**Supplied records**
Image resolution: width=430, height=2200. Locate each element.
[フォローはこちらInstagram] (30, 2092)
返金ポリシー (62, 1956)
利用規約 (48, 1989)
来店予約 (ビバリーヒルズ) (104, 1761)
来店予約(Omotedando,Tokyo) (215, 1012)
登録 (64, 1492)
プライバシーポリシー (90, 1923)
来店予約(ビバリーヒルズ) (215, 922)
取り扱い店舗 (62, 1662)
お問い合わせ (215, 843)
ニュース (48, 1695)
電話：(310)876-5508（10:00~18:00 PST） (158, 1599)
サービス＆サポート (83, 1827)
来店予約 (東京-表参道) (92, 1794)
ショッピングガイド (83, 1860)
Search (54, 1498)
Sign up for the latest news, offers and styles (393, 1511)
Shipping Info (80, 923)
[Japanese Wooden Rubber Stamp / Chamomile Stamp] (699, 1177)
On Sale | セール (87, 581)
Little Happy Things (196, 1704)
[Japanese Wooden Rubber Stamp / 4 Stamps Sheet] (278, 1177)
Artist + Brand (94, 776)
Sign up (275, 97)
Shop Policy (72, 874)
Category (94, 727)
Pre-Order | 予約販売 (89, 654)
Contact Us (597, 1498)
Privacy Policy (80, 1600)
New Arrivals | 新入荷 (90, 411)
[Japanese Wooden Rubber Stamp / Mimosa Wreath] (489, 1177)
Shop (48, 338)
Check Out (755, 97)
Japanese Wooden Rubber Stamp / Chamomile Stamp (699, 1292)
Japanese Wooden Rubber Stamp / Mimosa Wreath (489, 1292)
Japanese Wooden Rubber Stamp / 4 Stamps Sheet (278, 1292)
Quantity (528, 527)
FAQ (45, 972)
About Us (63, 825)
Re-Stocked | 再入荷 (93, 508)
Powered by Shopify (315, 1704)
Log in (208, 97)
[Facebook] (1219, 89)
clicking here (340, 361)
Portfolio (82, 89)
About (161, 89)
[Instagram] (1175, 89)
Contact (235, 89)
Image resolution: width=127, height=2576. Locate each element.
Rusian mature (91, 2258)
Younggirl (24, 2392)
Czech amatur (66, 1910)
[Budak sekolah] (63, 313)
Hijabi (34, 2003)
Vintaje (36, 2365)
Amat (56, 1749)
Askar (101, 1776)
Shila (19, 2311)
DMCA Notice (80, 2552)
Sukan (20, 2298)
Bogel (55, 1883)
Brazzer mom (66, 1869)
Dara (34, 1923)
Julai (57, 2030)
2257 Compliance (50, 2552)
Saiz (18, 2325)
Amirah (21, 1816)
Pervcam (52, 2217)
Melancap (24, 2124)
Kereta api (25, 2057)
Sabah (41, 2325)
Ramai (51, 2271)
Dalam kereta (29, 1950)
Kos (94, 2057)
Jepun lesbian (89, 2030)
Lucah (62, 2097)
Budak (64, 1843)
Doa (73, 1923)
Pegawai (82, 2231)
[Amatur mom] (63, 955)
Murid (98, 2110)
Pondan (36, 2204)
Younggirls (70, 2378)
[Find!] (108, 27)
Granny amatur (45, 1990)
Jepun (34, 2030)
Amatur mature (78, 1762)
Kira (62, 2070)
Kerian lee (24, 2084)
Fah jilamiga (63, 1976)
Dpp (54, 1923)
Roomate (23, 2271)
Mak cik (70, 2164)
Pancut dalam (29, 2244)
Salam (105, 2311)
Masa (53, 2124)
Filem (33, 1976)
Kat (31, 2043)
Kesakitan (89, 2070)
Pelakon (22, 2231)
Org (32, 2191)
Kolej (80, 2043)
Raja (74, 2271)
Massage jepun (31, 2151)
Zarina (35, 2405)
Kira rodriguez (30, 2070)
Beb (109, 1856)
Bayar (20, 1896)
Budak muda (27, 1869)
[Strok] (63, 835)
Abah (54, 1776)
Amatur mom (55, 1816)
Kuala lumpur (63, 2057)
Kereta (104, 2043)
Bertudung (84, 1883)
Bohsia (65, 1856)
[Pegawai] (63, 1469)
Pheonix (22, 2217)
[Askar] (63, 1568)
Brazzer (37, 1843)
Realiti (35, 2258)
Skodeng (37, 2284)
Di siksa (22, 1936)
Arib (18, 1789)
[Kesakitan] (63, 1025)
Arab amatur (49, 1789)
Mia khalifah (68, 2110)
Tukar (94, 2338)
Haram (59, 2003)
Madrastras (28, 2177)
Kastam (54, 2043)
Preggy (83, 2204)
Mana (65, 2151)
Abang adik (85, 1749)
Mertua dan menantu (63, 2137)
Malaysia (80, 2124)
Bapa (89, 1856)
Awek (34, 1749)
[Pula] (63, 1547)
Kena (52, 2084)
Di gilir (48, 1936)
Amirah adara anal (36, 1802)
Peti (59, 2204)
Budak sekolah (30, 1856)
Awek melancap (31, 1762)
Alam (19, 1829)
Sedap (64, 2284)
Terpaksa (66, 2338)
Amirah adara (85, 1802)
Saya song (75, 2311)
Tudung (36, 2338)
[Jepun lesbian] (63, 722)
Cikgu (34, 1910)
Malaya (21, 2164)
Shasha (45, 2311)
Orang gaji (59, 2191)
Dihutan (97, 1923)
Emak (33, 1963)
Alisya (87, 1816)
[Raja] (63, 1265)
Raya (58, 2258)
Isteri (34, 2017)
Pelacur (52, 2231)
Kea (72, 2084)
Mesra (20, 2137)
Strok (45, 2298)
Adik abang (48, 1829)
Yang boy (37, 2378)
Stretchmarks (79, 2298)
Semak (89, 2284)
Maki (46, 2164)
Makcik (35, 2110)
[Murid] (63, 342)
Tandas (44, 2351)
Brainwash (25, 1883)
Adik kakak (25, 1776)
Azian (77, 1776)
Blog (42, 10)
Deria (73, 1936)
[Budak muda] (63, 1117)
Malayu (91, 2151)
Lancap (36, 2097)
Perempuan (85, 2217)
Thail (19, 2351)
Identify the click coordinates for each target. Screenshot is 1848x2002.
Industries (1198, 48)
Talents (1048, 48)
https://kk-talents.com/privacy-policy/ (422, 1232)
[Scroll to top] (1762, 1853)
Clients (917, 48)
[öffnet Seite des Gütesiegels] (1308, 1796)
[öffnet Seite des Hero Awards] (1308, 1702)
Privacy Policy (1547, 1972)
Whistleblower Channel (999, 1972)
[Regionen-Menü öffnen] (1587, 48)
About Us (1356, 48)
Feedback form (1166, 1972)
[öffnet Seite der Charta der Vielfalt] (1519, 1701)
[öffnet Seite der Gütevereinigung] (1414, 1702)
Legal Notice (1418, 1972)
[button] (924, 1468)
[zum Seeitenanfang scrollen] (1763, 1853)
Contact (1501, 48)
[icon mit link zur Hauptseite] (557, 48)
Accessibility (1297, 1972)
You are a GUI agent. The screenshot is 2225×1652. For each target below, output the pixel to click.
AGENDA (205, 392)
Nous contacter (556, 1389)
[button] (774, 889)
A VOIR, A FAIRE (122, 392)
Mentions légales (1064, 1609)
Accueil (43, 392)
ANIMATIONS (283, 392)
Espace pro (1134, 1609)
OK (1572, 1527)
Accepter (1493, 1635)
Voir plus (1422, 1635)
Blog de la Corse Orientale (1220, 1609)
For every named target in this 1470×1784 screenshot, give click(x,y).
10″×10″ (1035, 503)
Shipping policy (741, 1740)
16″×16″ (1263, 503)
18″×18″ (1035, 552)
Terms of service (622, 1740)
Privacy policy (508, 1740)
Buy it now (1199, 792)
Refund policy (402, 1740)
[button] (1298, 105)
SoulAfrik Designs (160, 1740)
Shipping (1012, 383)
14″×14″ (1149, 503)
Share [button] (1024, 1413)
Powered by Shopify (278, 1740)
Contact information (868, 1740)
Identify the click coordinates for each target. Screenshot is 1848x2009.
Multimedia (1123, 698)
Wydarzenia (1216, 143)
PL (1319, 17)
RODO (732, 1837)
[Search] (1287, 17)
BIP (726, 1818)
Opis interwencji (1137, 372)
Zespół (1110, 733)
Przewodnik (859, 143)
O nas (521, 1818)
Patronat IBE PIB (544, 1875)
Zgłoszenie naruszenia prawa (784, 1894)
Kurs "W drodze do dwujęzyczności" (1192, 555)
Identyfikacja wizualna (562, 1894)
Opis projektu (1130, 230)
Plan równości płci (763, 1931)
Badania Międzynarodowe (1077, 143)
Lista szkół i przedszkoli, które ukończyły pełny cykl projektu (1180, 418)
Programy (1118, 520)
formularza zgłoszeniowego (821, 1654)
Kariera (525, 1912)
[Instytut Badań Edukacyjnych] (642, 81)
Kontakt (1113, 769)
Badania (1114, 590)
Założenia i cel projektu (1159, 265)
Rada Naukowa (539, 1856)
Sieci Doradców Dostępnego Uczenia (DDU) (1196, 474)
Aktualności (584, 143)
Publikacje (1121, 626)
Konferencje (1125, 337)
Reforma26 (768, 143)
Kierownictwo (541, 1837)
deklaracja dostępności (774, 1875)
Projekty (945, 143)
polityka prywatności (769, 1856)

**Problem requirements**
Copy the lines of the data above exactly as written, beginning with the line containing "Roomate (23, 2271)" and ending with the line containing "Abah (54, 1776)", and leave out all other lines.

**Answer to the exercise**
Roomate (23, 2271)
Mak cik (70, 2164)
Pancut dalam (29, 2244)
Salam (105, 2311)
Masa (53, 2124)
Filem (33, 1976)
Kat (31, 2043)
Kesakitan (89, 2070)
Pelakon (22, 2231)
Org (32, 2191)
Kolej (80, 2043)
Raja (74, 2271)
Massage jepun (31, 2151)
Zarina (35, 2405)
Kira rodriguez (30, 2070)
Beb (109, 1856)
Bayar (20, 1896)
Budak muda (27, 1869)
[Strok] (63, 835)
Abah (54, 1776)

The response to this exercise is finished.